うちは来客が多い方で、大抵たのしい時間をすごさせてもらうのですが、何かあって涙を流す来客もたまにあります。大人になって涙を流すほどのことって、どうしてあげることも出来ない事が多く、大体が自分自身で乗り越えなくてはならないことだったりする。
そんな時私は、ただ ご飯を作るのです。
「食欲ないから・・・」と必ず言われるんだけど。
相手の気持ちを手探りで想像して、作るメニューはいつもこれ。
おにぎりと、具沢山の味噌汁と、甘めの卵焼き、それと小さな煮込みハンバーグを沢山。
あまりバランスの良い組み合わせではないけど、簡単にいえば、子供の頃にお母さんが作ってくれた誰もが好きなメニューです。
味噌汁は日本人であれば、大抵の人がホッと落ち着くでしょう。焼きめがついた甘い卵焼きもなんだか優しい味。

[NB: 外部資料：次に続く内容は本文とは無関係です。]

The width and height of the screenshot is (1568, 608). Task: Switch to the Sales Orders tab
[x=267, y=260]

ハンバーグはハーブなど複雑なものは使わないで、ケチャップとウスターソースで煮込み、食欲がなくても食べやすいように小さく、沢山作るのです。
おにぎりは、心をこめて、具はかつお節やシャケなど、オーソドックスなもので優しくふんわりと握ります。
よく地球最後の日に(そんなの来ないでほしいけど..)何を食べたい?とか言いますが、私はおにぎりだな、出来れば母の。

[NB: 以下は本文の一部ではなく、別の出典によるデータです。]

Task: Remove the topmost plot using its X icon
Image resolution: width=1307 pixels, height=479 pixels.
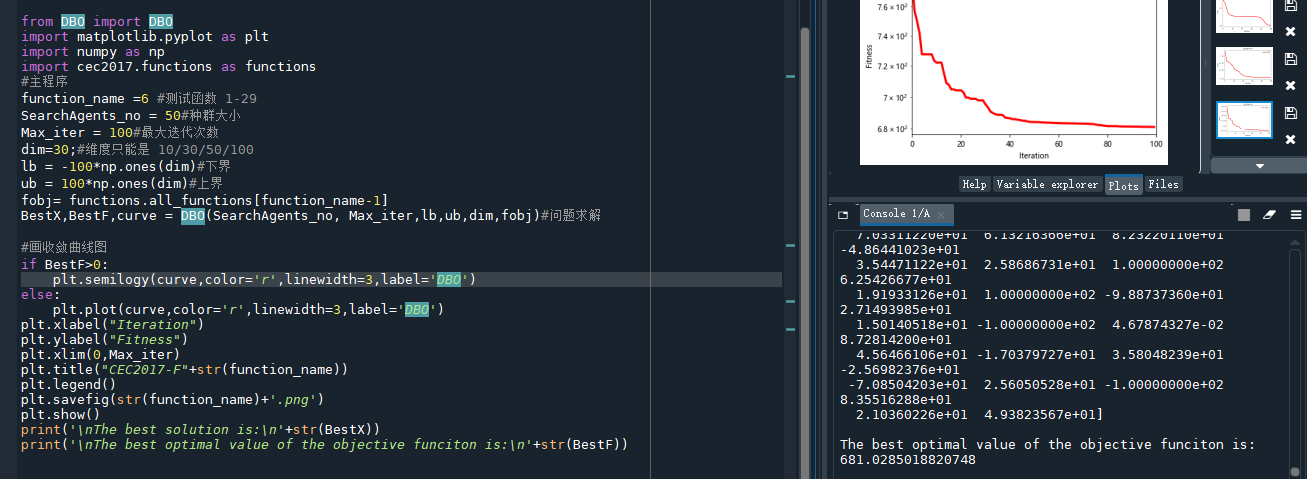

「本当に食べないの?・・・じゃあ、食べてるね」と言って食べ始めてから暫くすると「ちょっとだけ・・・食べてみようかな」と箸を持ってくれる。小さなハンバーグやおにぎりに何度か手がのびて「結構食べてるじゃ〜ん!」と笑わせる。
でも「手料理って・・・いいね・・・」と更に泣かせてしまったことも。おっとと...
手料理って、そういうものだと思う。
これからも例えば家族にも、食欲がない時やここ一番の時などに登場する我が家のおきまりメニューだな。